**Data to process**
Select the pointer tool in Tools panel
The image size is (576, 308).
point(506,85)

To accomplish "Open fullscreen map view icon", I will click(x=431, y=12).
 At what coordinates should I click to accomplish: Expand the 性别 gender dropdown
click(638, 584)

* * *

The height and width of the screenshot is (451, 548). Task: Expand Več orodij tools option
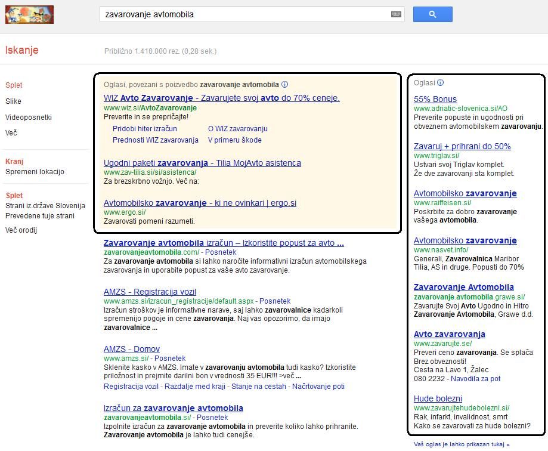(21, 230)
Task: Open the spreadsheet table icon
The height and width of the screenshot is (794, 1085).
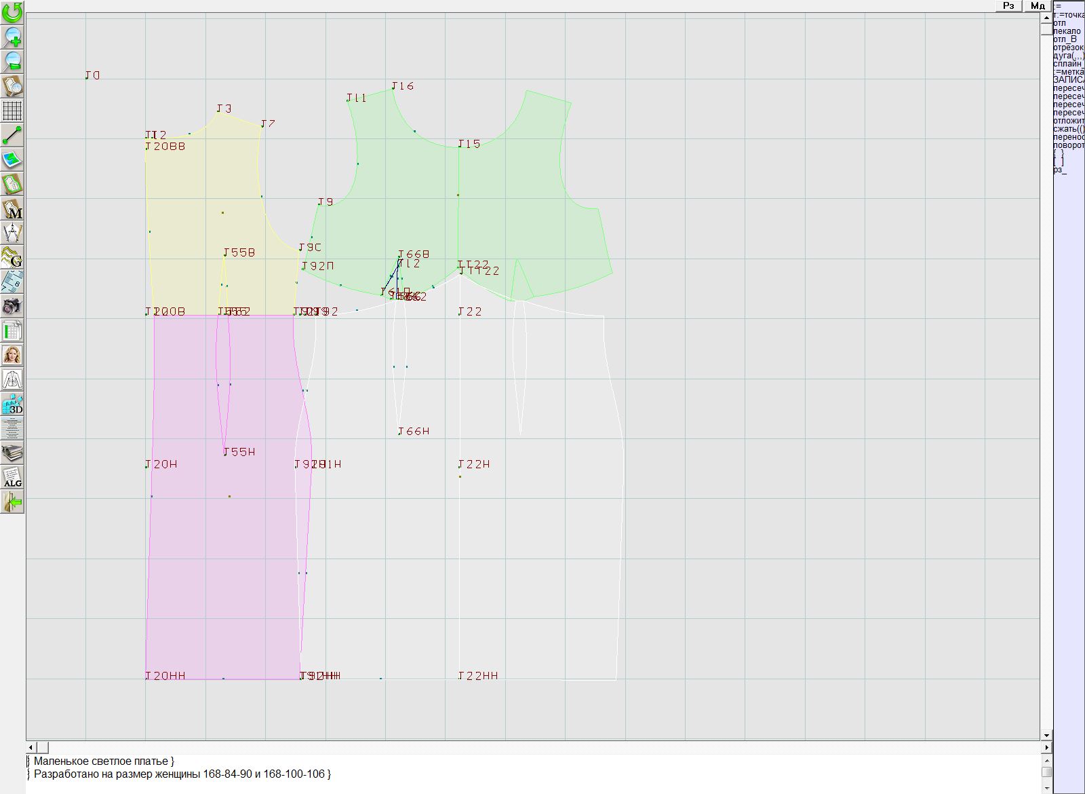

**Exercise goal**
Report each line in the data above that holds the word "Open" by copying it.

**Answer space**
To accomplish "Open fullscreen map view icon", I will click(x=431, y=12).
Task: Open the spreadsheet table icon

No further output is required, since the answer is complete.